JAKARTA - Sesar Lembang merupakan salah satu sesar aktif di Jawa Barat. Lokasi jalur sesar ini terletak sekitar 10 km arah utara Kota Bandung dengan panjang sesar diperkirakan sekitar 25-30 km, berarah barat-timur. Lalu, bagaimana potensi gempa besar di Sesar Lembang ini?
Kepala Bidang Mitigasi Gempa Bumi dan Tsunami Badan Meteorologi Klimatologi dan Geofisika (BMKG), Daryono mengatakan BMKG telah melakukan pengamatan terhadap Sesar Lembang ini sejak tahun 1963.
“Jadi, BMKG itu sudah pernah memasang alat ya pada tahun 1963, tanggal 1 Januari. Kami mengoperasikan Seismograph WWSSN (World Wide Standardized Seismograph Network) pertama kali di Lembang. Jenis seismograf ini adalah Benioff Short Period 3 Komponen dan Sprengneter Long Period 3 Komponen. Memang untuk lokal earthquake ya,” kata Daryono.
“BMKG itu sudah menganalisa terkait sesar lembang sejak dulu. Kita harus maklum bahwa dulu belum ada sistem digital dan network sehingga kita dalam mengoperasionalkan analisis gempa itu secara analog. Dan masuk ke dunia digital itu 1990,” jelas Daryono.
Daryono juga mengatakan hasil kajian para ahli menunjukkan bahwa sesar aktif ini memiliki magnitudo tertarget 6,8. “Jadi ya cukup lumayan, kalau dibandingkan Jogja dulu 6,4 dan 6,8 tentu lebih besar lagi dampaknya,” ungkapnya.
Baca Juga: Gemuruh di Bandung karena Benda Ruang Angkasa? Ini Penjelasan BMKG
Kemudian, Daryono mengungkapkan jika pada bulan Maret hingga Desember 2020 tidak ada aktivitas kegempaan di Sesar Lembang. “Data yang saya amati, pada bulan Maret hingga Desember 2020, data terbaru sekali ya. Nampaknya tidak muncul satupun dalam periode itu.
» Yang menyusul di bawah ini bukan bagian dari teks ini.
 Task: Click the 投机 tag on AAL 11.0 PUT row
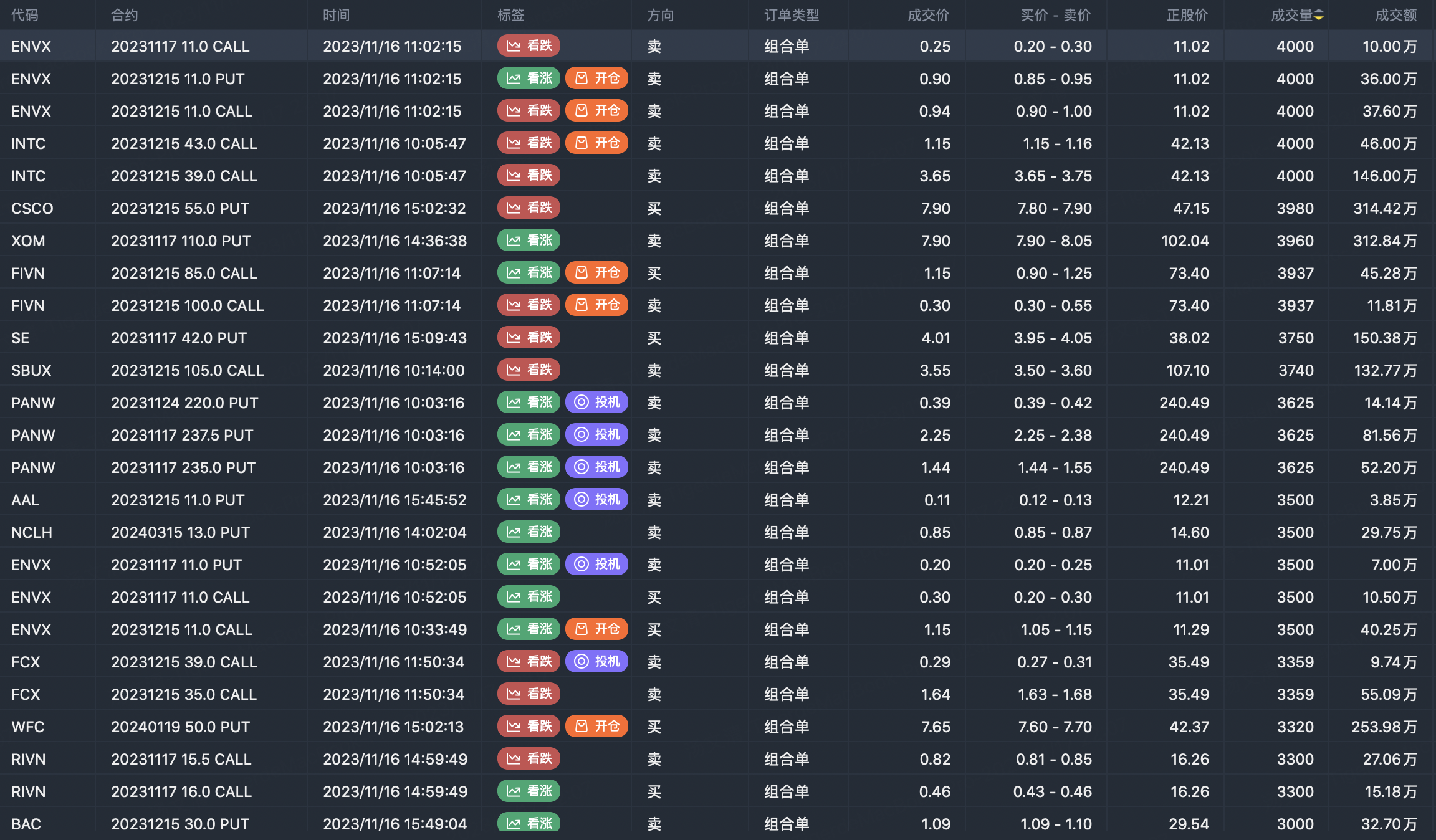click(596, 499)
Tapi yang pasti setahun penuh itu tidak menangkap satu gempa pun. Padahal kita sudah bagus jaringannya. Bahwa sesar lembang sebenarnya cukup berjalan lama ya dalam memproduksi gempa itu,” katanya.
Sebelumnya, kata Daryono, memang gempa di Sesar Lembang ini terbukti ada. “Jadi, pada tahun 2015, 2017, 2018, itu ada monitoring sesar lembang. Dan ternyata memang ada fenomena menarik ketika alat portabel seismograf dipasang di beberapa titik, memang gempa di sesar lembang itu memang terbukti ada. Dan pada tahun 2011 ada gempa yang destruktif itu kekuatan 3,3 magnitudo,” katanya.
“Memang sesar lembang itu terbukti aktif. Dan gempanya juga normal seperti sesar-sesar biasanya ya. Kalau kita kedepan mengandalkan sensor BMKG maka akan lebih banyak lagi yang akan kita catat,” ungkap Daryono.